As the most readily detectable signposts of other planetary systems, debris disks help us to improve our understanding of the formation and evolution of them as well as of our own solar system (Meyer et al. 2007; Wyatt 2008; Krivov 2010). Studying the spectral energy distribution (SED) of the dust alone usually provides only weak, ambiguous constraints to their properties such as chemical composition, grain size, and spatial distribution (Wolf & Hillenbrand 2003). For example, the location of the inner disk radius of the dust distribution is strongly degenerate with the lower limit of the grain size distribution. However, the grain size distribution can be described by a power-law and the power-law exponent derived from pure SED fitting is usually well constrained and consistent with the analytical value of  −3.5 derived by Dohnanyi (1969) under several assumptions: (1) the particles are produced through a collisional cascade from infinitely large to extremely small grains; (2) the grains are not affected by any other influence such as stellar radiation and drag forces; (3) the strength of the particles, i.e., the energy per volume fraction necessary to disrupt them, is independent from the grain size.

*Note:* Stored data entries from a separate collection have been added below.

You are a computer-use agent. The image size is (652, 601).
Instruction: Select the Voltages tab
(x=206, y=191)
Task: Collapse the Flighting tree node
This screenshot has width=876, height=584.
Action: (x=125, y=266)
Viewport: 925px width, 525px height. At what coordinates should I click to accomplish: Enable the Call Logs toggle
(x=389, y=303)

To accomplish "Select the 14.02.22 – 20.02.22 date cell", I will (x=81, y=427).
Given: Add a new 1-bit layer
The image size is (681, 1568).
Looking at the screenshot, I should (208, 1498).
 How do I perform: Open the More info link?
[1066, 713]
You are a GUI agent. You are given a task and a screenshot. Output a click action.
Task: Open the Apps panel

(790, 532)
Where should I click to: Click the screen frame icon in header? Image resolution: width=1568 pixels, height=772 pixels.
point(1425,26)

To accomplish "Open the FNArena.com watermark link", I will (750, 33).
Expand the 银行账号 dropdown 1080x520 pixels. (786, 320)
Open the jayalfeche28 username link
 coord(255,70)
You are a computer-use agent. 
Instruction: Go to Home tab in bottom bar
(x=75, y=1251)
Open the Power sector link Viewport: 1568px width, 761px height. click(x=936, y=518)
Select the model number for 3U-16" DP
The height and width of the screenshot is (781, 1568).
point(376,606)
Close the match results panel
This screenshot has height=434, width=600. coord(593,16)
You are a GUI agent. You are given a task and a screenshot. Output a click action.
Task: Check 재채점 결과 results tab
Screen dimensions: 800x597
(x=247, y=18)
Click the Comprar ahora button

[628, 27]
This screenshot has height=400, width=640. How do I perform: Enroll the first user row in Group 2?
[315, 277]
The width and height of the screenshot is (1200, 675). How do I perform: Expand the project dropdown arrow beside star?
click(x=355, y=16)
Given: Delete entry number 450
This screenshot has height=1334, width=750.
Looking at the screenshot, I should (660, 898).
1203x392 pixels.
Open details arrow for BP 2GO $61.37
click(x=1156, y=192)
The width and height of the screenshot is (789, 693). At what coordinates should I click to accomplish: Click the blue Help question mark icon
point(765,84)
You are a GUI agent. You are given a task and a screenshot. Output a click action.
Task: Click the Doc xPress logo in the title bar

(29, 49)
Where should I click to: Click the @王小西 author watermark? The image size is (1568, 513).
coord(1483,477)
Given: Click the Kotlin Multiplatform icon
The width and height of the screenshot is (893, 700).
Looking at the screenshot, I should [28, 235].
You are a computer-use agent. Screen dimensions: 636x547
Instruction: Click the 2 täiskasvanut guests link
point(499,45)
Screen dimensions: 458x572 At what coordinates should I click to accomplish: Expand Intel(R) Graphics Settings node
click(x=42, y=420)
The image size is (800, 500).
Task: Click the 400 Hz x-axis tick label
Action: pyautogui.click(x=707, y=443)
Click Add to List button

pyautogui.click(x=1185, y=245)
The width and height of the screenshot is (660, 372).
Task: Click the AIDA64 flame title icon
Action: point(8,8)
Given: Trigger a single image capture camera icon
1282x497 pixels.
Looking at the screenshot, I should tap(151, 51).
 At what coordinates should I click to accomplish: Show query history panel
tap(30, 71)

This is further referred to as a standard equilibrium collisional cascade.

In this paper, the potential Herschel/DUNES discovery of an unusually steep decrease of the SEDs of three spatially unresolved debris disks around Sun-like stars, HIP 103389 (HD 199260), HIP 107350 (HN Peg, HD 206860), and HIP 114948 (HD 219482), is presented1. It is demonstrated on the example of the three targets that the analysis of data of faint point sources obtained with Herschel depends very much on the photometric calibration and the exact determination of the uncertainties. In particular, the significance of our results depends on the version of the data reduction pipeline used. Provided it is real, the steep decrease occurs in the range of 70 μm to 160   μm, inconsistent with a dust grain size distribution following a power-law derived from a standard equilibrium collisional cascade. The 100   μm and 160   μm data represent the first photometric measurements of these faint disks at wavelengths  >70   μm and, thus, are the first ones to reveal the unusual shape of the SEDs. Results from detailed SED modeling including additional photometric data from the literature are presented as well.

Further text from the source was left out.